→ **ABOUT THIS EXERCISE**
The answer should be every line below, retyped exactly.

→ **INPUT RECORDS**

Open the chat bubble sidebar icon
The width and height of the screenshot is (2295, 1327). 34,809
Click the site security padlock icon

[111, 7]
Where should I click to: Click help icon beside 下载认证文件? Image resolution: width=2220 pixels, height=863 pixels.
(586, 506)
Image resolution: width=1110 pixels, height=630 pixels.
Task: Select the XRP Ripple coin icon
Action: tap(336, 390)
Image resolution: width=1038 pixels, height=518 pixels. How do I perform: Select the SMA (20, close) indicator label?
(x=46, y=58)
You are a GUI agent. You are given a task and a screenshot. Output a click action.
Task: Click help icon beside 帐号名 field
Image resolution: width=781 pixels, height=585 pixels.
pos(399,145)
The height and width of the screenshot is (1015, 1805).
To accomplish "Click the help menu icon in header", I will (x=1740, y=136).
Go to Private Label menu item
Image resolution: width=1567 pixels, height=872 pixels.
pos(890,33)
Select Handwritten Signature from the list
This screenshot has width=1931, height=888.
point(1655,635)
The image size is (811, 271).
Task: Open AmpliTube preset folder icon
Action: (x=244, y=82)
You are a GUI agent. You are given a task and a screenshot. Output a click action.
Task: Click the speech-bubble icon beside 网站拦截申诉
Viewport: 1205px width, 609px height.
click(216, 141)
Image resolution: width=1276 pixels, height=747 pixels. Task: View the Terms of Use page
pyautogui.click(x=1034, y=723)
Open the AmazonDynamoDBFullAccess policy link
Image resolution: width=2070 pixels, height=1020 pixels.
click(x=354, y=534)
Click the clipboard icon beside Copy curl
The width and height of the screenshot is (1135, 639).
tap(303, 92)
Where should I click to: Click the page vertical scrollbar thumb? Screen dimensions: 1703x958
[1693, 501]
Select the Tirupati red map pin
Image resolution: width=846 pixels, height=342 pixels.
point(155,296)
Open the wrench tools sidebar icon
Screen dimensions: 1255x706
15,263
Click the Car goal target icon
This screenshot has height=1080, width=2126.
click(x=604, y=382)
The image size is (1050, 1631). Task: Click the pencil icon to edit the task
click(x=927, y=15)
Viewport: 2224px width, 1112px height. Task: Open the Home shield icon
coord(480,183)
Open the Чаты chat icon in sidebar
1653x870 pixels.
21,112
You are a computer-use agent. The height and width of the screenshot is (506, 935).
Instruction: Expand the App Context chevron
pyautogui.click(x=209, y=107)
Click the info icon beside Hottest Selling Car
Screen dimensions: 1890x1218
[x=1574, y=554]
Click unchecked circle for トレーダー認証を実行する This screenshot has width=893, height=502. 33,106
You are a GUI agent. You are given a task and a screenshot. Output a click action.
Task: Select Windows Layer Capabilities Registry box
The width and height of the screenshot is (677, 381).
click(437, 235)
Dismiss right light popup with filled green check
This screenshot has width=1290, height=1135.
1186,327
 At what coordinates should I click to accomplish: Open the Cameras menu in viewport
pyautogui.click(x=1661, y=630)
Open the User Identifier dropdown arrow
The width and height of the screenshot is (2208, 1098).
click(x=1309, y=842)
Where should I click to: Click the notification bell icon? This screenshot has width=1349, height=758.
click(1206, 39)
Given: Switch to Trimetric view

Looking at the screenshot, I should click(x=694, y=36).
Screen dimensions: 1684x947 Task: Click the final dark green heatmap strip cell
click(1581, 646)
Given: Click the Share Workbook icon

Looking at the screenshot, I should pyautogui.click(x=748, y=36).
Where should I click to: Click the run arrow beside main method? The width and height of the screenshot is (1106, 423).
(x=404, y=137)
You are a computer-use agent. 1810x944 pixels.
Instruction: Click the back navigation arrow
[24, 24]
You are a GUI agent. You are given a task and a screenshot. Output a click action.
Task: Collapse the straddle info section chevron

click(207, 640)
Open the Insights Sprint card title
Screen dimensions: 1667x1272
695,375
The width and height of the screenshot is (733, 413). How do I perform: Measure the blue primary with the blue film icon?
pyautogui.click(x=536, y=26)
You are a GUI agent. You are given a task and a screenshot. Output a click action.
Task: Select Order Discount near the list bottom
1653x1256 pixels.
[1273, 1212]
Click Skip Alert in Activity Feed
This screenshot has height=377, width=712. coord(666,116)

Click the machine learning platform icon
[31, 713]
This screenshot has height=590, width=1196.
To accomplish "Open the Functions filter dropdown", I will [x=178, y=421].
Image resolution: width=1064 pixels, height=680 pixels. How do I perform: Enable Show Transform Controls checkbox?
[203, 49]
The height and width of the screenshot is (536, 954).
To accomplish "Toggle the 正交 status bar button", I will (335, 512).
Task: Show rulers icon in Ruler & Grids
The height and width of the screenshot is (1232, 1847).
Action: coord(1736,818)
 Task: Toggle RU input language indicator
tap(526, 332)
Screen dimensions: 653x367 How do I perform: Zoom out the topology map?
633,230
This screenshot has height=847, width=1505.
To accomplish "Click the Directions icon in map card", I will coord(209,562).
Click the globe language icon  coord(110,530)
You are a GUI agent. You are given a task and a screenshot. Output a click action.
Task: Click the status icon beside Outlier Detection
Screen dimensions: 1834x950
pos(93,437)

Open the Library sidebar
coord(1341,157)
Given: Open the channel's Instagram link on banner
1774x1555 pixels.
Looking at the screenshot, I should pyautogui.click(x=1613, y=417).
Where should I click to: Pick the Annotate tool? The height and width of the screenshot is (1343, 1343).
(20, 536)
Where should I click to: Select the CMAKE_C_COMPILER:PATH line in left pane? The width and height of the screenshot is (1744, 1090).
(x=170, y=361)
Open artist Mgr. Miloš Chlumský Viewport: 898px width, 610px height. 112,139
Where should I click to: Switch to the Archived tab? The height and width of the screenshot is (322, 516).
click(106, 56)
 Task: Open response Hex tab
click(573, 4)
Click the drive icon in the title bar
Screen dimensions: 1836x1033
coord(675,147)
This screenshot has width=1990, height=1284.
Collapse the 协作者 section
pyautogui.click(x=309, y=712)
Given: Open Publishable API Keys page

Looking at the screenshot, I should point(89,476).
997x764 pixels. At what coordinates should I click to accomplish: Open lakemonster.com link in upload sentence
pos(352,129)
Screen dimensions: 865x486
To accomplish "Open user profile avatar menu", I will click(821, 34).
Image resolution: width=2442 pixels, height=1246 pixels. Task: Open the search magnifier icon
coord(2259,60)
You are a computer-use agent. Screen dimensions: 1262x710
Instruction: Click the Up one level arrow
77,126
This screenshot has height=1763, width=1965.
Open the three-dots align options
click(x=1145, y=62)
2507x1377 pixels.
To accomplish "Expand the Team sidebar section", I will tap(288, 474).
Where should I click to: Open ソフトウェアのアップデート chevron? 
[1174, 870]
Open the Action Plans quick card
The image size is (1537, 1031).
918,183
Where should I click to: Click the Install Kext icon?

→ **ANSWER TO THE EXERCISE**
Open the chat bubble sidebar icon
The width and height of the screenshot is (2295, 1327). 34,809
Click the site security padlock icon

[111, 7]
Where should I click to: Click help icon beside 下载认证文件? Image resolution: width=2220 pixels, height=863 pixels.
(586, 506)
Image resolution: width=1110 pixels, height=630 pixels.
Task: Select the XRP Ripple coin icon
Action: tap(336, 390)
Image resolution: width=1038 pixels, height=518 pixels. How do I perform: Select the SMA (20, close) indicator label?
(x=46, y=58)
You are a GUI agent. You are given a task and a screenshot. Output a click action.
Task: Click help icon beside 帐号名 field
Image resolution: width=781 pixels, height=585 pixels.
pos(399,145)
The height and width of the screenshot is (1015, 1805).
To accomplish "Click the help menu icon in header", I will (x=1740, y=136).
Go to Private Label menu item
Image resolution: width=1567 pixels, height=872 pixels.
pos(890,33)
Select Handwritten Signature from the list
This screenshot has width=1931, height=888.
point(1655,635)
The image size is (811, 271).
Task: Open AmpliTube preset folder icon
Action: (x=244, y=82)
You are a GUI agent. You are given a task and a screenshot. Output a click action.
Task: Click the speech-bubble icon beside 网站拦截申诉
Viewport: 1205px width, 609px height.
click(216, 141)
Image resolution: width=1276 pixels, height=747 pixels. Task: View the Terms of Use page
pyautogui.click(x=1034, y=723)
Open the AmazonDynamoDBFullAccess policy link
Image resolution: width=2070 pixels, height=1020 pixels.
click(x=354, y=534)
Click the clipboard icon beside Copy curl
The width and height of the screenshot is (1135, 639).
tap(303, 92)
Where should I click to: Click the page vertical scrollbar thumb? Screen dimensions: 1703x958
[1693, 501]
Select the Tirupati red map pin
Image resolution: width=846 pixels, height=342 pixels.
point(155,296)
Open the wrench tools sidebar icon
Screen dimensions: 1255x706
15,263
Click the Car goal target icon
This screenshot has height=1080, width=2126.
click(x=604, y=382)
The image size is (1050, 1631). Task: Click the pencil icon to edit the task
click(x=927, y=15)
Viewport: 2224px width, 1112px height. Task: Open the Home shield icon
coord(480,183)
Open the Чаты chat icon in sidebar
1653x870 pixels.
21,112
You are a computer-use agent. The height and width of the screenshot is (506, 935).
Instruction: Expand the App Context chevron
pyautogui.click(x=209, y=107)
Click the info icon beside Hottest Selling Car
Screen dimensions: 1890x1218
[x=1574, y=554]
Click unchecked circle for トレーダー認証を実行する This screenshot has width=893, height=502. 33,106
You are a GUI agent. You are given a task and a screenshot. Output a click action.
Task: Select Windows Layer Capabilities Registry box
The width and height of the screenshot is (677, 381).
click(437, 235)
Dismiss right light popup with filled green check
This screenshot has width=1290, height=1135.
1186,327
 At what coordinates should I click to accomplish: Open the Cameras menu in viewport
pyautogui.click(x=1661, y=630)
Open the User Identifier dropdown arrow
The width and height of the screenshot is (2208, 1098).
click(x=1309, y=842)
Where should I click to: Click the notification bell icon? This screenshot has width=1349, height=758.
click(1206, 39)
Given: Switch to Trimetric view

Looking at the screenshot, I should click(x=694, y=36).
Screen dimensions: 1684x947 Task: Click the final dark green heatmap strip cell
click(1581, 646)
Given: Click the Share Workbook icon

Looking at the screenshot, I should pyautogui.click(x=748, y=36).
Where should I click to: Click the run arrow beside main method? The width and height of the screenshot is (1106, 423).
(x=404, y=137)
You are a computer-use agent. 1810x944 pixels.
Instruction: Click the back navigation arrow
[24, 24]
You are a GUI agent. You are given a task and a screenshot. Output a click action.
Task: Collapse the straddle info section chevron

click(207, 640)
Open the Insights Sprint card title
Screen dimensions: 1667x1272
695,375
The width and height of the screenshot is (733, 413). How do I perform: Measure the blue primary with the blue film icon?
pyautogui.click(x=536, y=26)
You are a GUI agent. You are given a task and a screenshot. Output a click action.
Task: Select Order Discount near the list bottom
1653x1256 pixels.
[1273, 1212]
Click Skip Alert in Activity Feed
This screenshot has height=377, width=712. coord(666,116)

Click the machine learning platform icon
[31, 713]
This screenshot has height=590, width=1196.
To accomplish "Open the Functions filter dropdown", I will [x=178, y=421].
Image resolution: width=1064 pixels, height=680 pixels. How do I perform: Enable Show Transform Controls checkbox?
[203, 49]
The height and width of the screenshot is (536, 954).
To accomplish "Toggle the 正交 status bar button", I will (335, 512).
Task: Show rulers icon in Ruler & Grids
The height and width of the screenshot is (1232, 1847).
Action: coord(1736,818)
 Task: Toggle RU input language indicator
tap(526, 332)
Screen dimensions: 653x367 How do I perform: Zoom out the topology map?
633,230
This screenshot has height=847, width=1505.
To accomplish "Click the Directions icon in map card", I will coord(209,562).
Click the globe language icon  coord(110,530)
You are a GUI agent. You are given a task and a screenshot. Output a click action.
Task: Click the status icon beside Outlier Detection
Screen dimensions: 1834x950
pos(93,437)

Open the Library sidebar
coord(1341,157)
Given: Open the channel's Instagram link on banner
1774x1555 pixels.
Looking at the screenshot, I should pyautogui.click(x=1613, y=417).
Where should I click to: Pick the Annotate tool? The height and width of the screenshot is (1343, 1343).
(20, 536)
Where should I click to: Select the CMAKE_C_COMPILER:PATH line in left pane? The width and height of the screenshot is (1744, 1090).
(x=170, y=361)
Open artist Mgr. Miloš Chlumský Viewport: 898px width, 610px height. 112,139
Where should I click to: Switch to the Archived tab? The height and width of the screenshot is (322, 516).
click(106, 56)
 Task: Open response Hex tab
click(573, 4)
Click the drive icon in the title bar
Screen dimensions: 1836x1033
coord(675,147)
This screenshot has width=1990, height=1284.
Collapse the 协作者 section
pyautogui.click(x=309, y=712)
Given: Open Publishable API Keys page

Looking at the screenshot, I should point(89,476).
997x764 pixels. At what coordinates should I click to accomplish: Open lakemonster.com link in upload sentence
pos(352,129)
Screen dimensions: 865x486
To accomplish "Open user profile avatar menu", I will click(821, 34).
Image resolution: width=2442 pixels, height=1246 pixels. Task: Open the search magnifier icon
coord(2259,60)
You are a computer-use agent. Screen dimensions: 1262x710
Instruction: Click the Up one level arrow
77,126
This screenshot has height=1763, width=1965.
Open the three-dots align options
click(x=1145, y=62)
2507x1377 pixels.
To accomplish "Expand the Team sidebar section", I will tap(288, 474).
Where should I click to: Open ソフトウェアのアップデート chevron? 
[1174, 870]
Open the Action Plans quick card
The image size is (1537, 1031).
918,183
Where should I click to: Click the Install Kext icon?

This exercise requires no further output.